FAIR PLAY C’è da fare subito una premessa: la SS Nola 1925 è una società che fa della sportività uno dei suoi valori cardine. Lo dimostra l’atteggiamento del club durante tutto l’arco della stagione. E lo conferma, nella fattispecie, l’episodio accaduto nel primo tempo di Gragnano – Nola, quando il mister Liquidato ferma Troianiello per permettere i soccorsi a Gassama. Campana va addirittura a stringergli la mano (cfr video allegato).

EPISODIO INCRIMINATO Venendo all’episodio incriminato, come si può
appurare dalle immagini, il numero 6 gialloblu Emanuele Cavaliere
effettua un rinvio che finisce in fallo laterale e chiede la sostituzione
per infortunio.

Non è dato sapere se il calciatore si sia infortunato prima, o proprio in occasione del rinvio.
Nel primo caso, sarebbe bastato alzare un braccio e depositare la
palla lateralmente. L’episodio di cui sopra, dimostra che il Nola avrebbe
tranquillamente restituito il pallone se il calciatore avesse chiarito
anzitempo la sua intenzione di fermare il gioco per lasciare il
campo (cfr video allegato “episodio infortunio”).
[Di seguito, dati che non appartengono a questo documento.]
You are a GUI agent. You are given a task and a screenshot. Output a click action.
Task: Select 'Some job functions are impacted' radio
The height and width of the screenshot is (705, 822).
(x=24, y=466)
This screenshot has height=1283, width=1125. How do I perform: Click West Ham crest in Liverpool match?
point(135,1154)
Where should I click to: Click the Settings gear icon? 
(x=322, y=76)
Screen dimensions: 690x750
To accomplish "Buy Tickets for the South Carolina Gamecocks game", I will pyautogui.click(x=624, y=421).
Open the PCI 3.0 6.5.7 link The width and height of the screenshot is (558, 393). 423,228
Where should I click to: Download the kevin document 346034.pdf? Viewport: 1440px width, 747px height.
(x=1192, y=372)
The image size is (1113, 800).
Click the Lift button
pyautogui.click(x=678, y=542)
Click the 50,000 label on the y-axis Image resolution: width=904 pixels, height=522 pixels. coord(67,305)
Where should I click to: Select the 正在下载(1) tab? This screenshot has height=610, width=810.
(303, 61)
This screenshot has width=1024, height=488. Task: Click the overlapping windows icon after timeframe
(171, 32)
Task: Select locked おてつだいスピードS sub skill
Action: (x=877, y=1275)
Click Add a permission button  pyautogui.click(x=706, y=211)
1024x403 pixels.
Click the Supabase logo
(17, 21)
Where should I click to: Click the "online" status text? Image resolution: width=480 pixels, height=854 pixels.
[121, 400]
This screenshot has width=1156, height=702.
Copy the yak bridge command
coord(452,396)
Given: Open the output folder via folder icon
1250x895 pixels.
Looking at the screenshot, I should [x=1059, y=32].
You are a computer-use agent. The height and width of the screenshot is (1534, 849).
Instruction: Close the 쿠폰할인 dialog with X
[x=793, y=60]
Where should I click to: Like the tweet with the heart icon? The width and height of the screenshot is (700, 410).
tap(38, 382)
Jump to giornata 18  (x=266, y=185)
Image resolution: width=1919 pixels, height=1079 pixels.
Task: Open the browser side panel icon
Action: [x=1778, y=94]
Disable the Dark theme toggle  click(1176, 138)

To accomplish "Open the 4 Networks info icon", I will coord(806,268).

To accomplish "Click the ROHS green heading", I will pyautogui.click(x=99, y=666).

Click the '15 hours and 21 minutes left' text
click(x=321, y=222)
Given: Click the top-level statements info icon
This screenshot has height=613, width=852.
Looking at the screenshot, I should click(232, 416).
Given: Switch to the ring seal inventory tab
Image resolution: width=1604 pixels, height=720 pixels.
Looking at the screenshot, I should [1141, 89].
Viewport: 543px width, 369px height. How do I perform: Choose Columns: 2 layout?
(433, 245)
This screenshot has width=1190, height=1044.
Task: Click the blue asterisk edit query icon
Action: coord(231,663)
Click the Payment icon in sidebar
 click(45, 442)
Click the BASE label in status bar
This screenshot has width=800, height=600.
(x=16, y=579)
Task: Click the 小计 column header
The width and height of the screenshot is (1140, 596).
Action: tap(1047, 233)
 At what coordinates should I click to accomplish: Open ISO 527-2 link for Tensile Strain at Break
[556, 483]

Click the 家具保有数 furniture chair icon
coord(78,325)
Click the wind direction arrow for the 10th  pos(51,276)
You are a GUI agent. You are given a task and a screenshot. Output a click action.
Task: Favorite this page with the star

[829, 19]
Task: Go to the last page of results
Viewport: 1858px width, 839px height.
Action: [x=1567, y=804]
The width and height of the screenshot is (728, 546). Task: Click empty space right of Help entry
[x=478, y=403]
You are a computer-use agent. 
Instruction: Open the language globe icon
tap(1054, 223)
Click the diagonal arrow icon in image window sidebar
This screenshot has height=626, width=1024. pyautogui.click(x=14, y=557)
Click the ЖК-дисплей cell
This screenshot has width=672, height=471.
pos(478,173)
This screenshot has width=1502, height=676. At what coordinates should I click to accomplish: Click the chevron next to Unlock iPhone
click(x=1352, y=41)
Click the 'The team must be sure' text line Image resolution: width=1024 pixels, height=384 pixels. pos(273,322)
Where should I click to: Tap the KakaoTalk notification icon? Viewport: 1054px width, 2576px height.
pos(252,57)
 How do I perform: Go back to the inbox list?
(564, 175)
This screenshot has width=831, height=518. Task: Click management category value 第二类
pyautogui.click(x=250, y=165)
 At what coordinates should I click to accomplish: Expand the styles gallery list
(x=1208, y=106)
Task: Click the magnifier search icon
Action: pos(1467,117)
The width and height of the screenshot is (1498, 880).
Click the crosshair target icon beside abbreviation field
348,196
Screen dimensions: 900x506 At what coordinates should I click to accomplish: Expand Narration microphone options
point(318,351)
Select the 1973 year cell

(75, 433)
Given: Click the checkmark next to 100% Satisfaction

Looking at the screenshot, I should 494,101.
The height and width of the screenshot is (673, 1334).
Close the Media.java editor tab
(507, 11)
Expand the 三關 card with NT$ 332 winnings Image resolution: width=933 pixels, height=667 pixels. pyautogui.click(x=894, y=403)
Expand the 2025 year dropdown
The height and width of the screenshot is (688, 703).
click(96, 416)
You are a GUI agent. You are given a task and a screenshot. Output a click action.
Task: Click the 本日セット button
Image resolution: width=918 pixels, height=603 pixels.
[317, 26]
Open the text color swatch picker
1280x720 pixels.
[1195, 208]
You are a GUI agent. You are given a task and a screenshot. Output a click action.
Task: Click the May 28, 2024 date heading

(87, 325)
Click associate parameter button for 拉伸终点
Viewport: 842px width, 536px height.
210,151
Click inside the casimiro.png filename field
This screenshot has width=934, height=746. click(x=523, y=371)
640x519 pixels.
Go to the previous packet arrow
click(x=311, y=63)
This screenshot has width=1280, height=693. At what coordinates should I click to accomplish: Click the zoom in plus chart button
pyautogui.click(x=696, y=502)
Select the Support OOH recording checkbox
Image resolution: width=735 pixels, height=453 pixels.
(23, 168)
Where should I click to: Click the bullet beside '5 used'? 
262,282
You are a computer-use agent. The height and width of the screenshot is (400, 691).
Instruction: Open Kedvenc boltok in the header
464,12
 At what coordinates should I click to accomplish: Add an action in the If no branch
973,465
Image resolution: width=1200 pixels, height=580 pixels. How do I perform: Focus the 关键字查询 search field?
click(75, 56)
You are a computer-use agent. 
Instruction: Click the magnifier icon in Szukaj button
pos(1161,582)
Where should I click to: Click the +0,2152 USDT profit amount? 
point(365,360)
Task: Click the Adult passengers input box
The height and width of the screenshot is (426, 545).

A questo punto, non è da escludere che il Gragnano volesse
speculare sull’episodio per rientrare in possesso del pallone.

LA DINAMICA DEL GOL Una volta ripreso il gioco, due calciatori del
Gragnano chiedono la restituzione del pallone, senza alcun preavviso.
In particolare, a dispetto della ricostruzione artificiosa del signor
Campana e del signor Martone nel post partita, il capitano Vaccaro
non ha mai chiesto ai compagni di buttare la palla fuori. Tant’è che
partecipa attivamente all’azione del gol tentando la semirovesciata
sul cross che porta al gol di Esposito (cfr video allegato ”episodio gol”).

AGGRESSIONE La SS Nola 1925 pertanto respinge con forza le accuse
di mancato Fair Play. Aggiunge inoltre che, al termine della partita, alcuni tesserati bianconeri sono stati aggrediti al rientro negli spogliatoi, mentre ad altri, provenienti dalla tribuna, è stato impedito di accedervi.
Un trattamento completamente opposto a quello avuto dal Nola nella
gara d’andata (persa in casa dai bianconeri col medesimo risultato)
quando, nonostante la sconfitta, il Gragnano è stato trattato con ospitalità, come si conviene in ogni manifestazione sportiva (in foto, lo scambio di omaggi nella gara di andata).

Evidentemente, per alcuni, la sportività è un valore ad intermittenza, che dipende dal risultato.